We believe the amendment is precisely the kind of discriminatory legislation which could cause the private sector to walk away from the PFI, and, far from enabling deals to reach financial close, would—in the way suggested by the noble Earl—precisely reawaken the doubts which have been so unfortunate and so problematic in the past. I do not believe that we should doubt the Government's commitment to the private finance initiative. We take the view that it has great potential in the NHS; it is one model of public/private partnership that we want to develop. We will look at other models. We are currently reviewing the possibilities. The noble Earl was right to draw attention to the fact that my honourable friend in another place is at the moment prioritising strategies for schemes in the way that we discussed earlier today.

For many years, as we all know, so many of these projects have languished in the queue for Exchequer capital, and those which tried to progress through PFI found themselves gridlocked, for reasons that we all understand. When we discussed these matters at Second Reading, the noble Baroness, Lady Robson, whose name is on the amendment, argued for limiting the Bill's duration on the grounds that there was some uncertainty about the accountability of those providing services under a PFI contract. That was not a point raised by the noble Lord today. But, as the noble Baroness was concerned about it, perhaps I can provide reassurance on that point.

We believe that the Bill enhances the accountability process which already exists. PFI schemes, as the Committee will know, have always been subject to Department of Health and Treasury approval. Once the Bill is enacted, schemes must also be certified as EFDA (externally financed development agreements) by a senior civil servant, thereby introducing another level of control into the process.

Trust chief executives are, as the Committee knows, formally accountable to Parliament through the NHS Chief Executive for the performance of their trusts. The responsibility for ensuring the integrity and efficiency of the trust's performance rests unambiguously with the trust board. We feel that those are very clear lines of accountability.

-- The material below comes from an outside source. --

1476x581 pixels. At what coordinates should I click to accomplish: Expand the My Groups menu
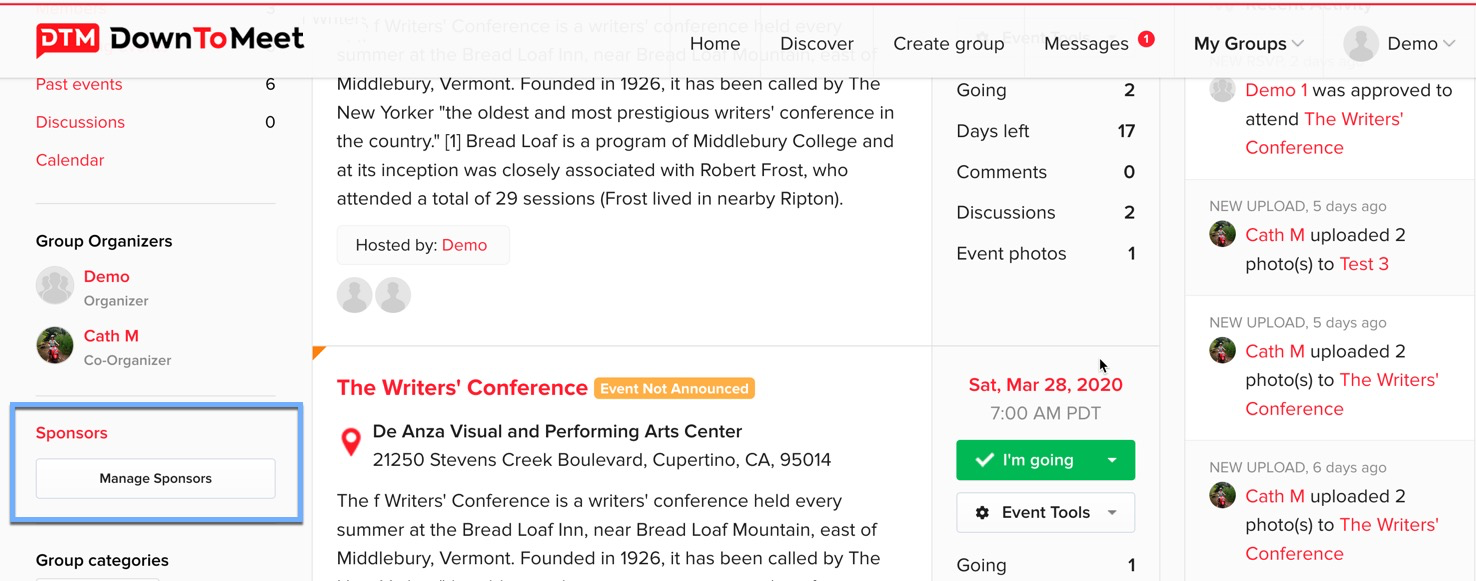(1249, 44)
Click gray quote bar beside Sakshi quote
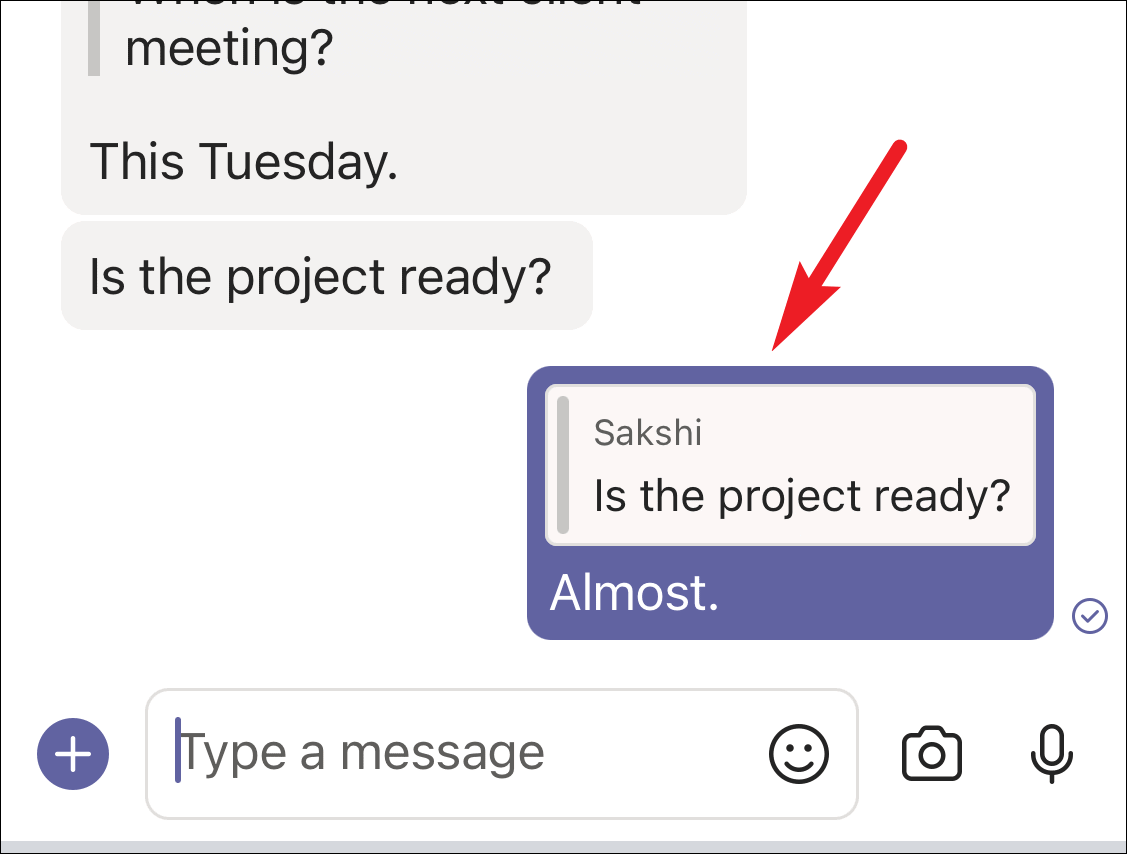 coord(563,465)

We know who is in charge and we will know who is managing the contracts.

That is an extremely effective way of focusing the consortium's attention on the overall service provided, in the way in which the noble Baroness sought reassurance. I am sure that Members of the Committee will agree that it is accountability of the most direct kind, which we do not feel will be improved by limiting the duration of the PFI Bill or within the terms of the amendment to which the noble Lord spoke. I believe that the accountability of the trusts for their PFI schemes is very clear. I hope very much that the noble Lord will pass on those assurances to his noble friend and will not seek to press the amendment.

5 p.m.

Lord Ezra

I should like in particular to thank the noble Earl for his intervention, which I considered very important. I also congratulate him on his new Front Bench responsibilities. I listened with care to the Minister's remarks and in the light of the assurances that she gave to me to pass on to my noble friend, I beg leave to withdraw the amendment.

Amendment, by leave, withdrawn.

Clause 3 [Short title and extent]:

[Amendment No. 10 not moved.]

Clause 3 agreed to.

House resumed: Bill reported without amendment.